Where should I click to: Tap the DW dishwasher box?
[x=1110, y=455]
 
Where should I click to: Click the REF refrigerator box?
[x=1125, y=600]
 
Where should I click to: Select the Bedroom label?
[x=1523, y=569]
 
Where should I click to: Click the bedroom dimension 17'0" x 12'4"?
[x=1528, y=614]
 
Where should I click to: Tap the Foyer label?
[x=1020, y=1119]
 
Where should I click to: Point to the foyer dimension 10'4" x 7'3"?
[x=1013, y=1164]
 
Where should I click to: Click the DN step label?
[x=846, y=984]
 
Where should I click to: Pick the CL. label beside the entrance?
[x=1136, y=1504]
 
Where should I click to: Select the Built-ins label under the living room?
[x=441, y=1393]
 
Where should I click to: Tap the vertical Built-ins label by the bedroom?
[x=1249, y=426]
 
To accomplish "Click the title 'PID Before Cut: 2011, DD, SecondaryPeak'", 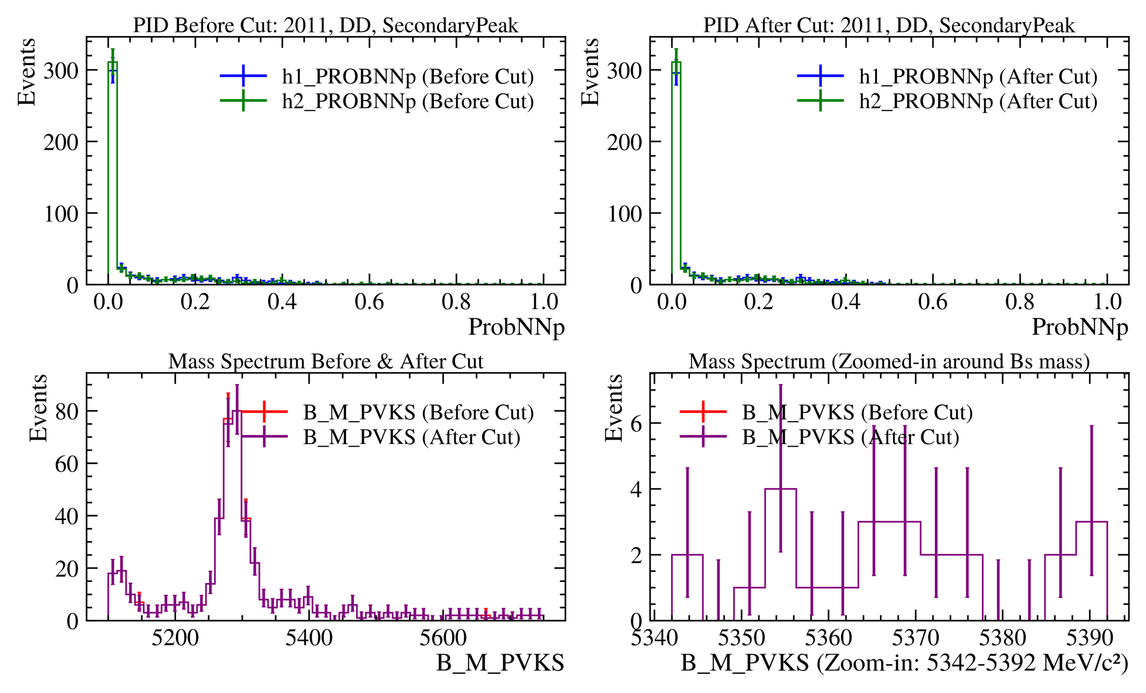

#### Istruzioni:
Trascrivi tali e quali le righe che vanno da quella contenente "Where should I click to: Select the Built-ins" fino all'ultima, entrambe incluse. Lascia fuori le immagini.

#### Risultato:
Where should I click to: Select the Built-ins label under the living room?
[x=441, y=1393]
 
Where should I click to: Tap the vertical Built-ins label by the bedroom?
[x=1249, y=426]
 
To accomplish "Click the title 'PID Before Cut: 2011, DD, SecondaryPeak'", 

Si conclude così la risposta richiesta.